Bob Givens, a veteran animator who helped design such classic characters as Bugs Bunny and Elmer Fudd, has died at age 99.

Givens died December 14 in Burbank, California, of acute respiratory failure, his daughter Mariana Givens told the Associated Press.

Over a six-decade career, he also illustrated Tom and Jerry, Daffy Duck, Popeye and Alvin and the Chipmunks.

In addition, he animated the cartoon cockroaches for a series of TV commercials for Raid bug spray.

He began his work in animation at Walt Disney Studios, which he joined right out of high school and where he worked with the team on the company’s first animated feature, “Snow White and the Seven Dwarfs.”

He soon joined the animation house that would become Warner Bros., working with animation director Tex Avery on a new version of the studio’s cartoon rabbit who was renamed Bugs Bunny for his 1940 debut short, “A Wild Hare.”

According to the L.A. Times, the studio’s pre-Bugs rabbit was “too cute, so Tex asked me to do [another] one,” Givens told Michael Barrier, author of “Hollywood Cartoons: American Animation in Its Golden Age.”

Along with the dim-witted hunter Elmer Fudd, Bugs became a cartoon superstar.

> JOB ITEM A
Rewrite the records from their beginning down to the line containing "at that location.", replacing "Describe" with "Identify" and keeping everything else the same. Omit the pictures.

> EXTRACTED RECORDS
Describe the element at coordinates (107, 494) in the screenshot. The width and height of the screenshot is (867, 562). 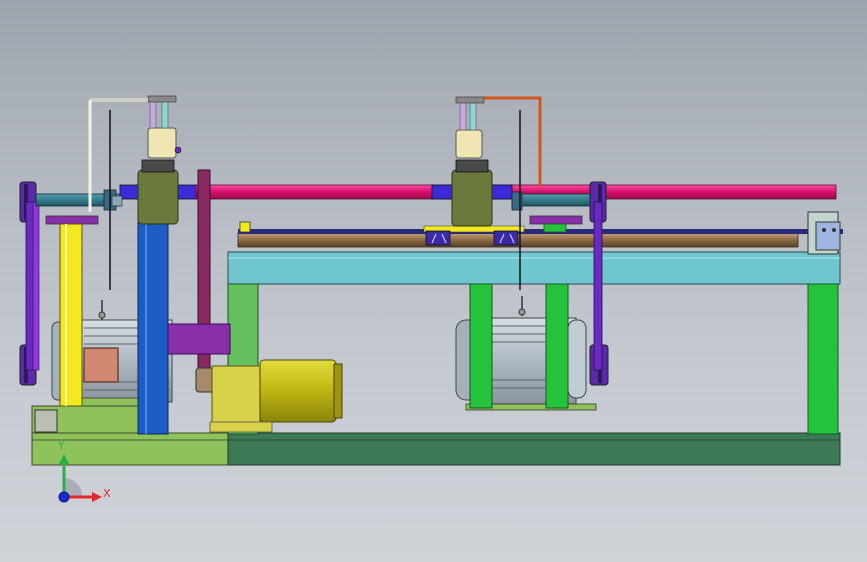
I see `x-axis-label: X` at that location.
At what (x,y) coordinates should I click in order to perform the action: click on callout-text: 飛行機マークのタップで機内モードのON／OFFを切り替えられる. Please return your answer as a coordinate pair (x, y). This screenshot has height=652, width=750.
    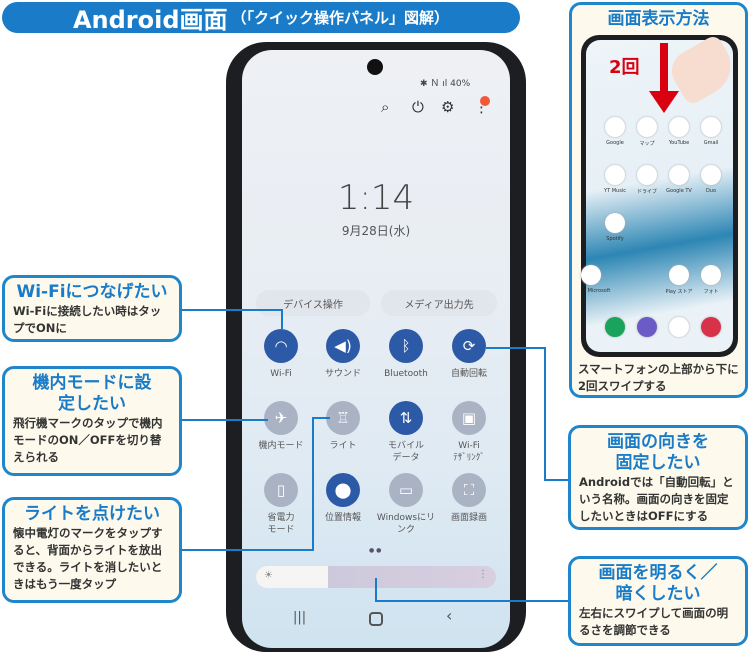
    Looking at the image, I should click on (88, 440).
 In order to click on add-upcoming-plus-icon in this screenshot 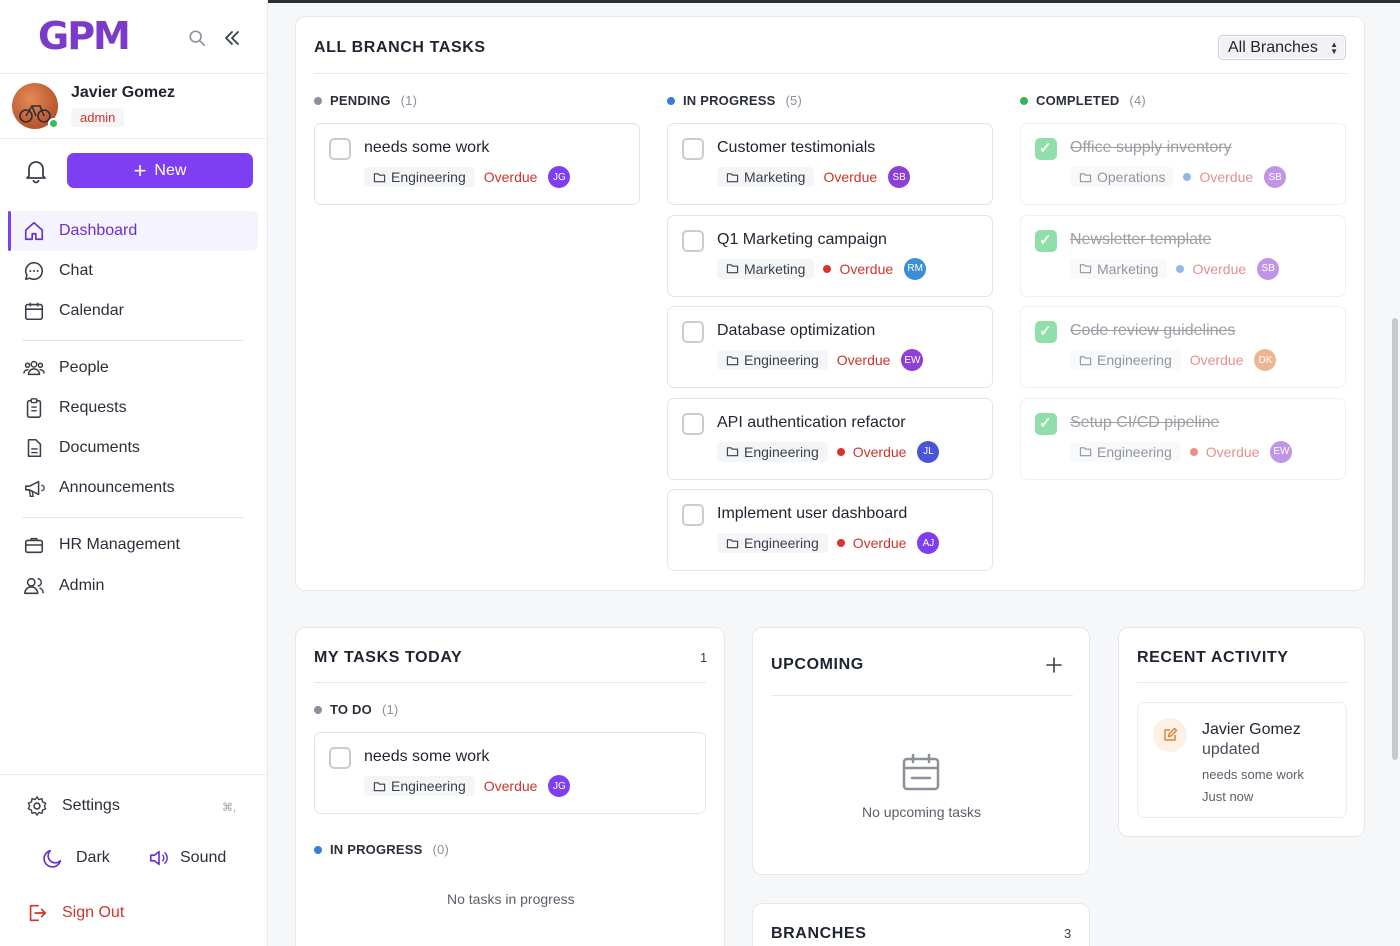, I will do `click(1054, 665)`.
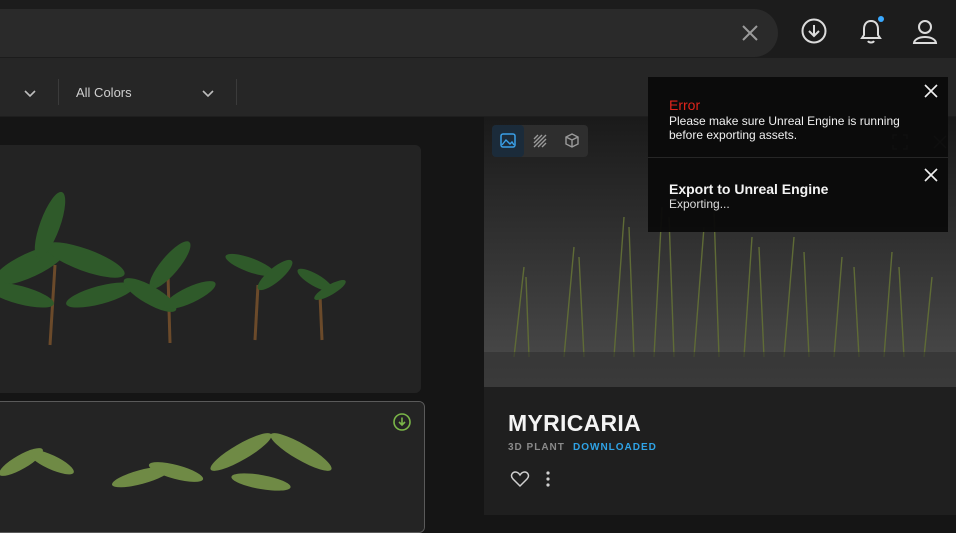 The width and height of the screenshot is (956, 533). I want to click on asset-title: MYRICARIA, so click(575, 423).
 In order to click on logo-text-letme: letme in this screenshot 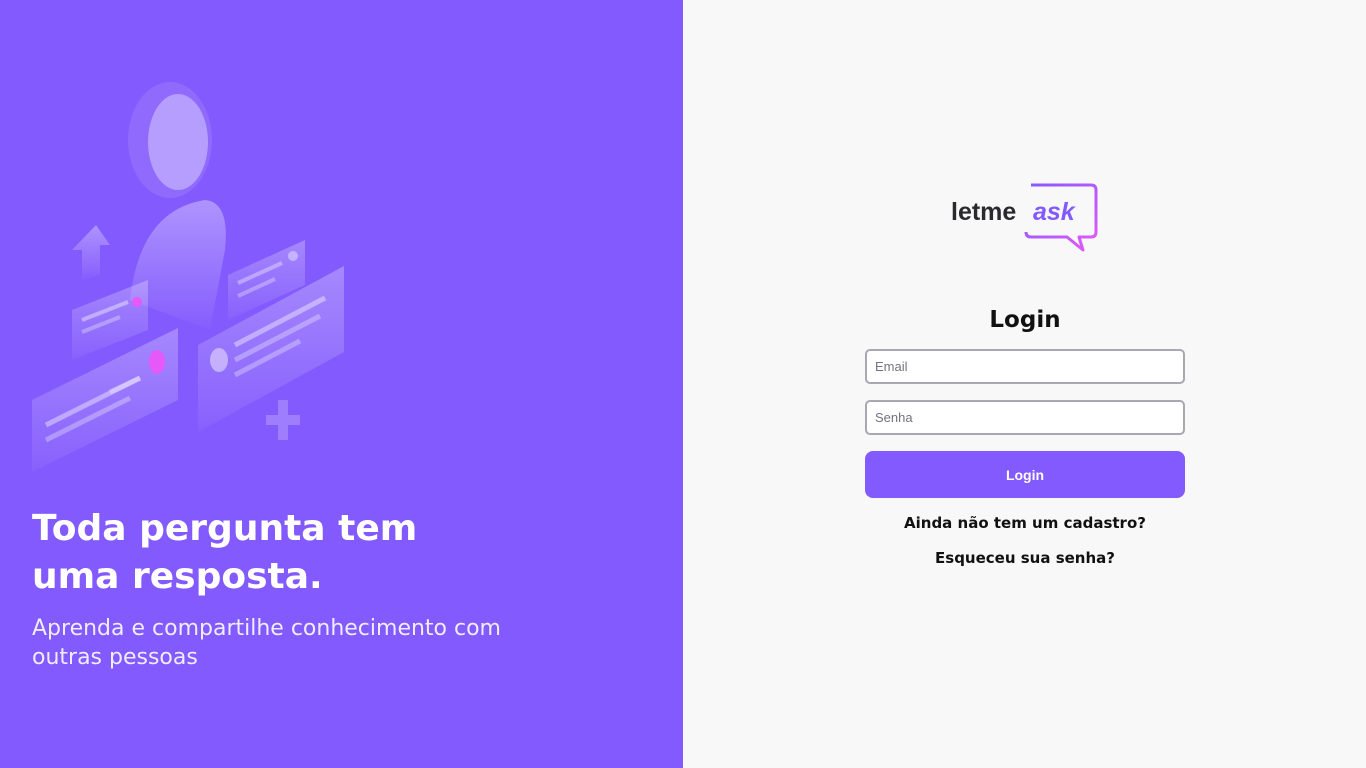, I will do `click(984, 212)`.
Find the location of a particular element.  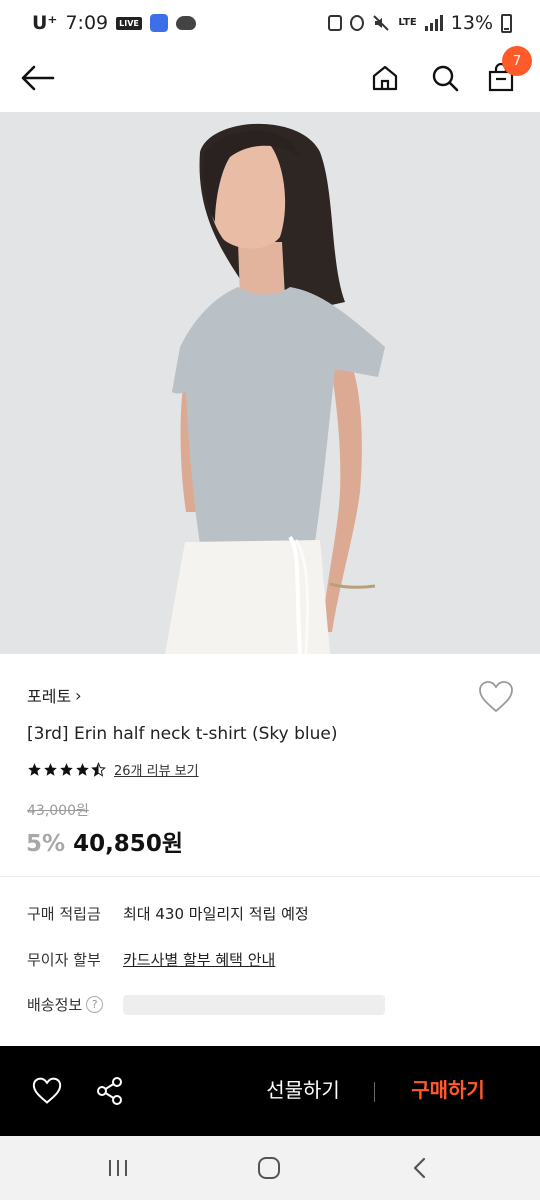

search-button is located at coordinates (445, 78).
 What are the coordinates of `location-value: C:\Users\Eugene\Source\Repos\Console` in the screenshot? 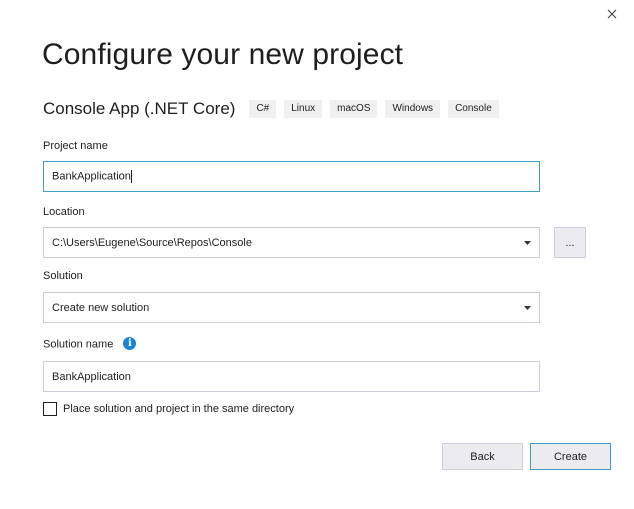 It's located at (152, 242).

> JOB ITEM B
Return everything in the article about Bob Givens from "Bob Givens, a" down to "Raid bug spray.", copied word for word.

> YOUR SOLUTION A
Identify the element at coordinates (107, 494) in the screenshot. The width and height of the screenshot is (867, 562). 
I see `x-axis-label: X` at that location.

> YOUR SOLUTION B
Bob Givens, a veteran animator who helped design such classic characters as Bugs Bunny and Elmer Fudd, has died at age 99.

Givens died December 14 in Burbank, California, of acute respiratory failure, his daughter Mariana Givens told the Associated Press.

Over a six-decade career, he also illustrated Tom and Jerry, Daffy Duck, Popeye and Alvin and the Chipmunks.

In addition, he animated the cartoon cockroaches for a series of TV commercials for Raid bug spray.